- Born: Benjamin M. Garcia June 7, 1957 Malabon, Rizal, Philippines
- Died: March 13, 1981 (aged 23) Santa Cruz, Manila, Philippines
- Cause of death: Gunshot wounds

= Ben Tumbling =

Filipino criminal

Benjamin M. Garcia, also known as Ben Tumbling (June 7, 1957 – March 13, 1981) was a Filipino stuntman who later became one of the Philippines' most wanted gangsters.

Tumbling was killed in a shootout with the police operatives reportedly led by then Intelligence Chief, Col. Vicente Vinarao, in Manila in the early morning of March 13, 1981.

Retired police officer, former Lt. Edgar Gimao, one of those claiming to be the one who killed Tumbling, recounted the events in an interview by the Philippine Daily Inquirer in 2000. According to him, he saw Tumbling inside an open barangay hall near Rizal Avenue during surveillance. The four-man team later regrouped at a nearby hotel, boarded a taxi, and headed straight to the hall wherein a brief shootout ensued inside. He shot Tumbling to death while being injured along with Maj. Romeo Clavio, while Insp. Reynaldo "Boy" Chico unsuccessfully fired his gun, and another did nothing. Vinarao though was not mentioned in Gimao's testimony.
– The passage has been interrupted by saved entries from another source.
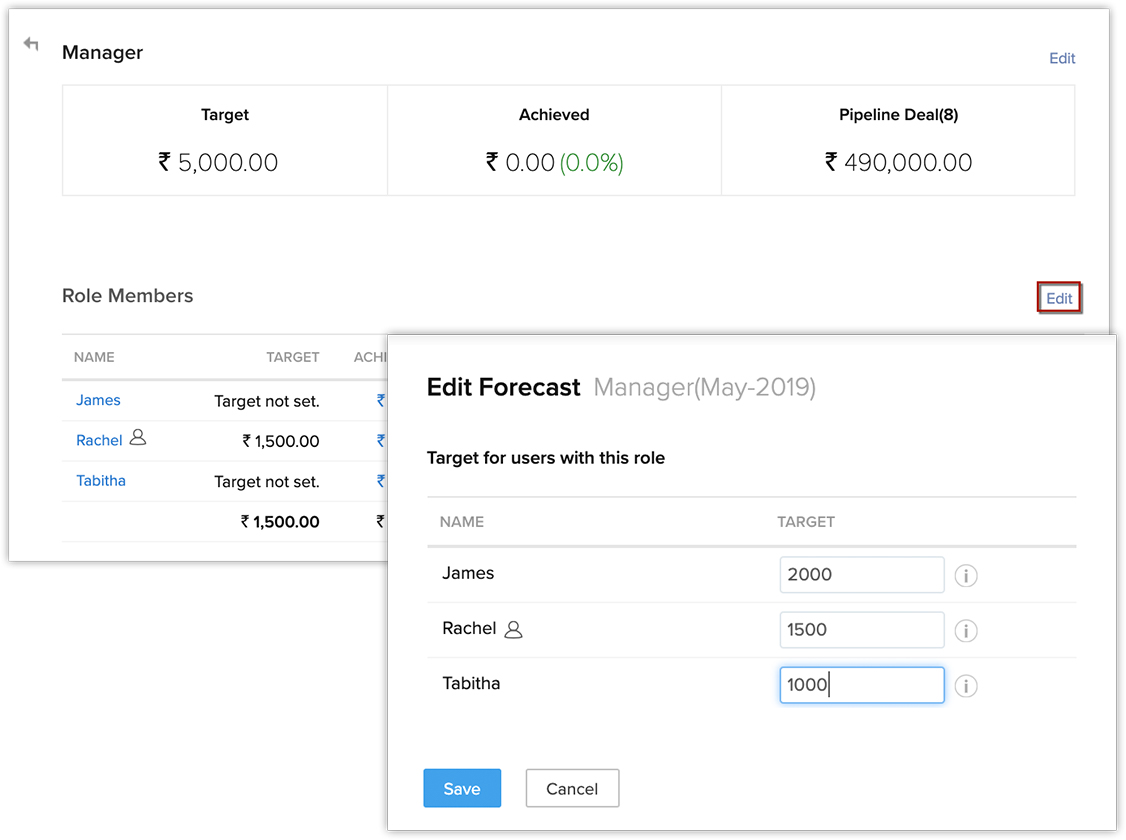This screenshot has width=1126, height=840.
Task: Cancel the Edit Forecast dialog
Action: point(572,788)
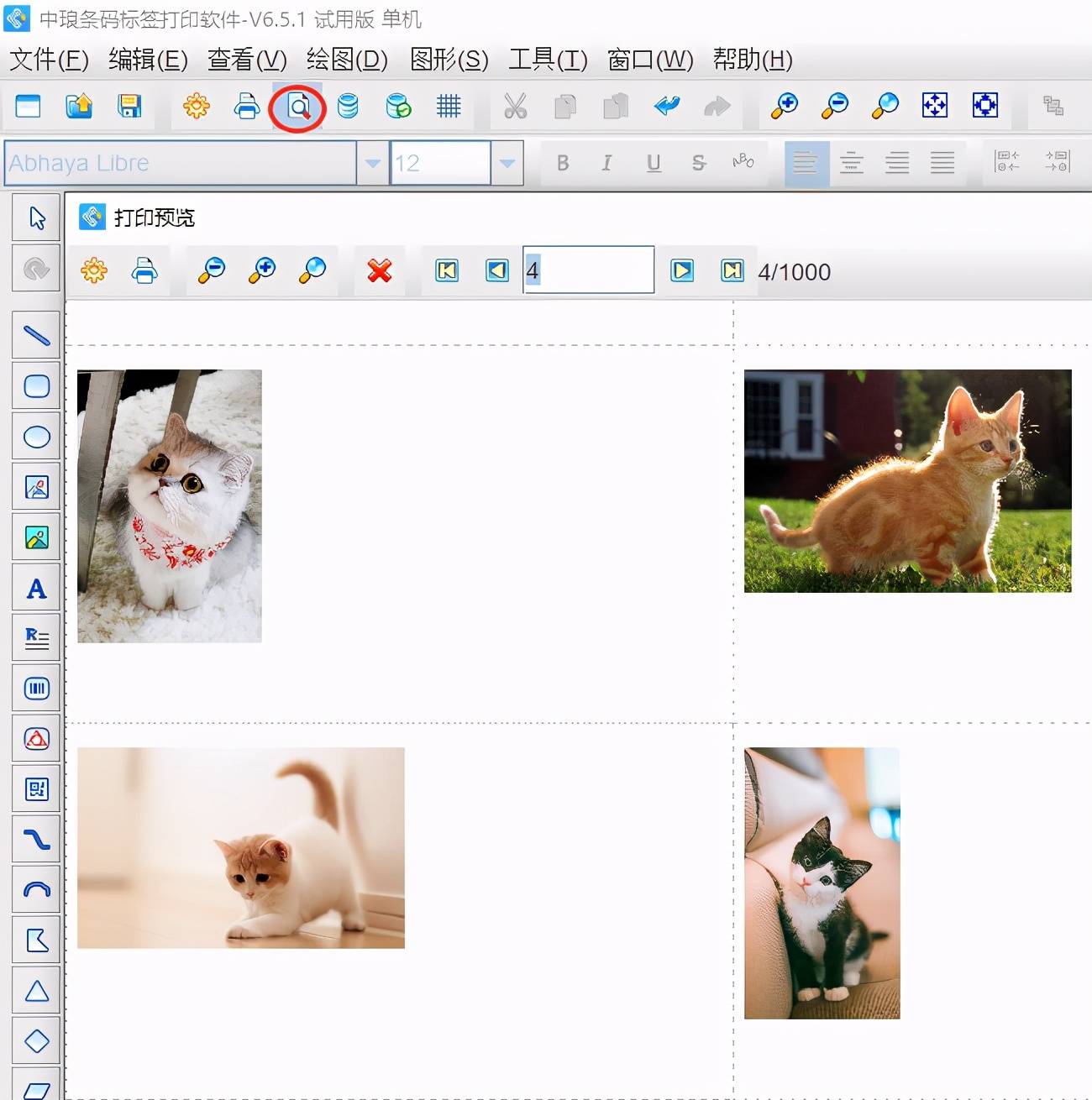This screenshot has height=1100, width=1092.
Task: Select the straight line drawing tool
Action: (36, 336)
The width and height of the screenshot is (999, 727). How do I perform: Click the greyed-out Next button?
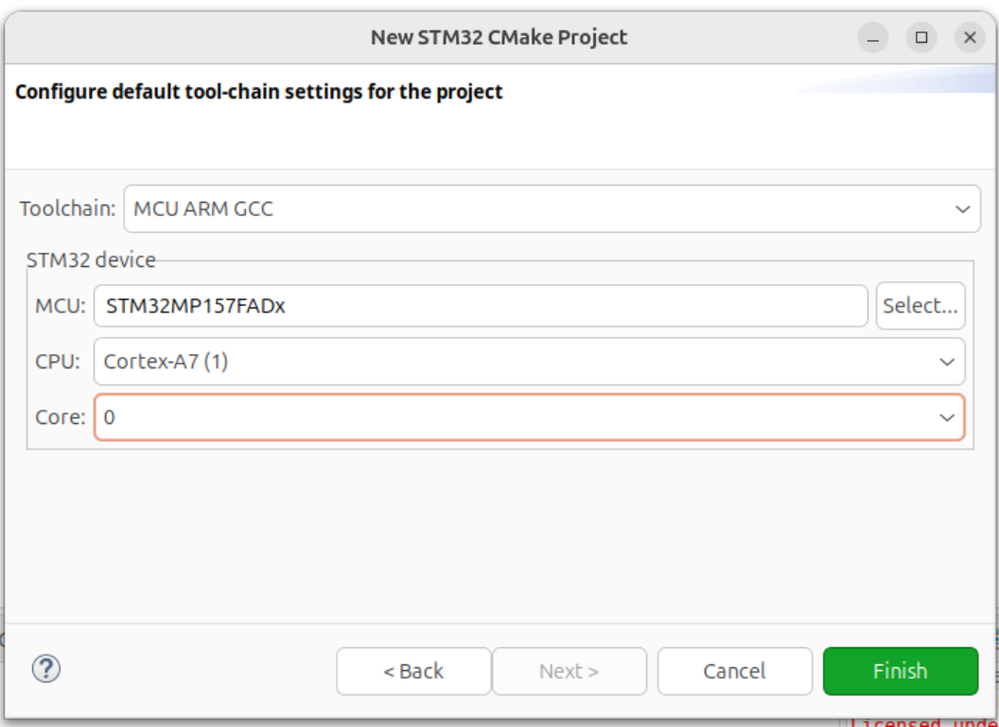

Then First Lady and Metro Manila governor Imelda Marcos awarded medals of efficiency to the four who were also given spot promotions, while then WPD chief Narciso Cabrera and other officials received honors as well.

Gimao said that his former colleagues at the WPD made false claims that Chico, not him, supposedly killed Tumbling. Chico was portrayed in a 1997 biographical film, and by the time of Gimao's interview, was involved in a shooting incident in Manila. Clavio had also been reported as the one who did.

==In popular culture==
- Portrayed by Lito Lapid in a 1985 film, Ben Tumbling: A People's Journal Story.
- Portrayed by Jess Lapid Jr. in a 1992 Manila Film Festival entry, Cordora: Lulutang Ka sa Sarili Mong Dugo.
- In a controversial 1997 film Boy Chico (Hulihin si Ben Tumbling) by Viva Films, Ben was portrayed by Ace Espinosa; Chico, by Joko Diaz.
- Another life story about him was featured in a 2012 film, Alyas Ben Tumbling.
- Featured in History with Lourd in 2014.